[WHAT YOU NEED TO DO]: Reproduce the portion of the date function reference that starts at "Sample: MONTH([End Date])" and ends at "the year of the date.".

[PASSAGE GIVEN]:
§ §
MONTH(date expression)

Returns the month of the date.
Sample: MONTH([End Date])

QUARTER(date expression)

Returns the quarter of the date.
Sample: QUARTER([End Date])

YEAR(date expression)

Returns the year of the date.
Sample: QUARTER([End Date])

AUTO(date expression)

Returns date using the suitable dates aggregation (DAY, WEEK, MONTH and etc.) automatically based on differences between minimum and maximum of date expression in data set.
Sample: AUTO([End Date])

TIMELINE(start field, end field [, stop on current date, timeline start field, timeline end field])

Special aggregation function used for grouping data by date period defined by start and end. Optional stop on current date can be true or false to indicate if timeline should be stopped on current date. Optional timeline start and end fields are used to get min and max dates for date scale.
§ §
[STORED ROWS]:
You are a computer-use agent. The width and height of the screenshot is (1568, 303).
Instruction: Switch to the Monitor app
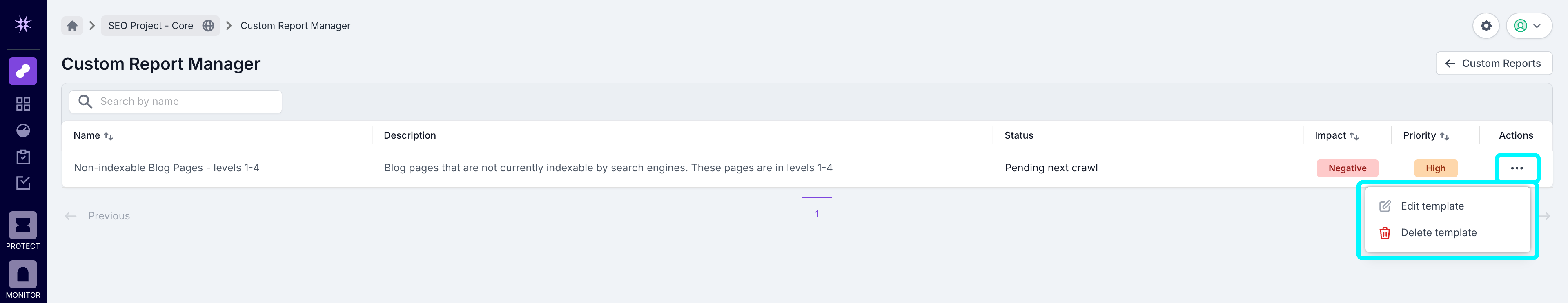pyautogui.click(x=23, y=279)
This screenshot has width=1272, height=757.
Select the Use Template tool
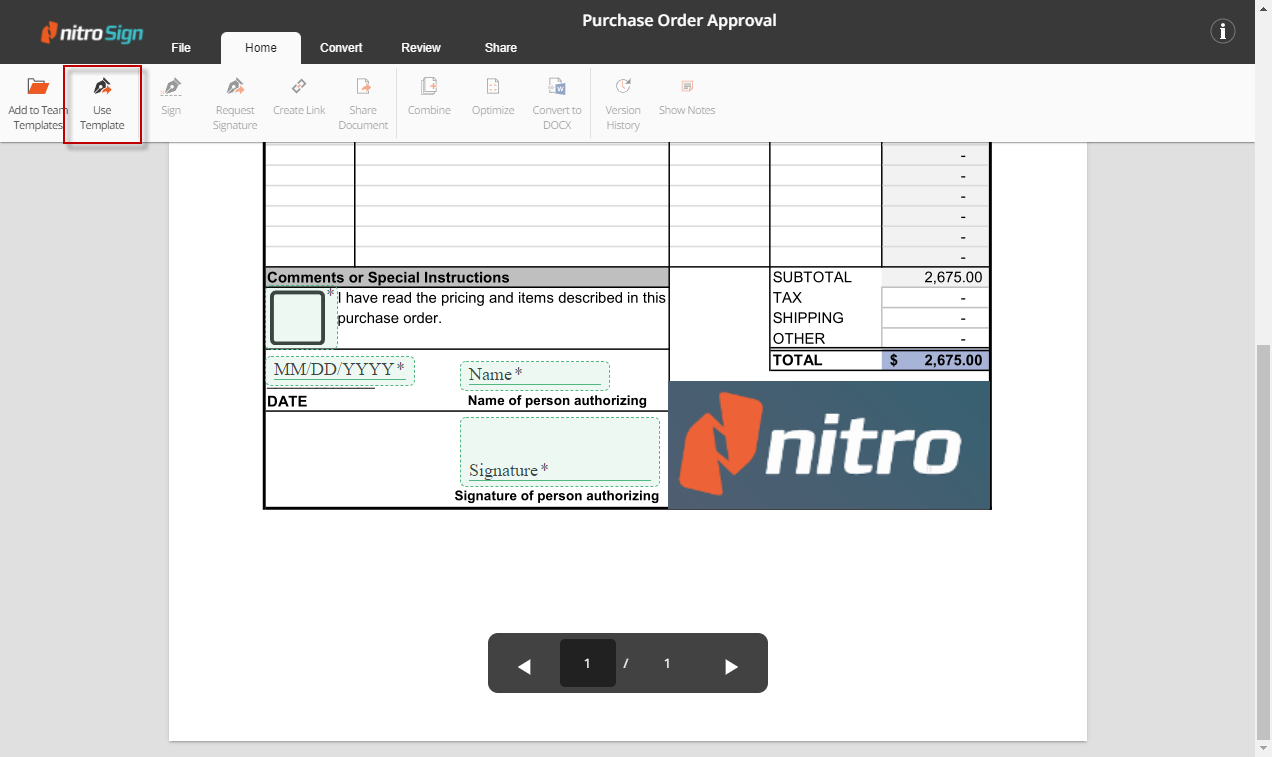tap(102, 87)
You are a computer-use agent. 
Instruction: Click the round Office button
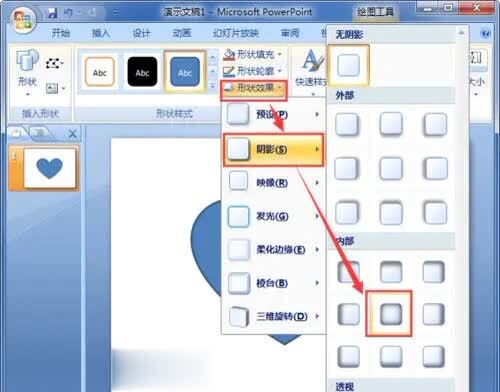coord(23,20)
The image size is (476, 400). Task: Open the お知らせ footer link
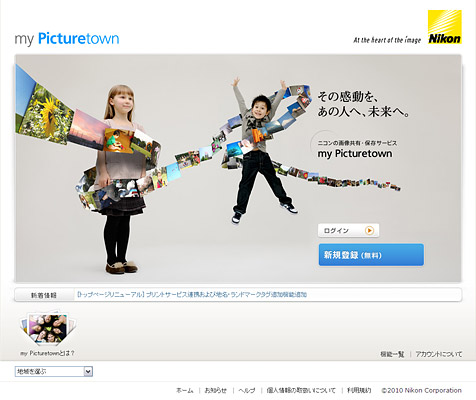[x=216, y=390]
§ §
[WRITTEN SOLUTION]:
Sample: MONTH([End Date])

QUARTER(date expression)

Returns the quarter of the date.
Sample: QUARTER([End Date])

YEAR(date expression)

Returns the year of the date.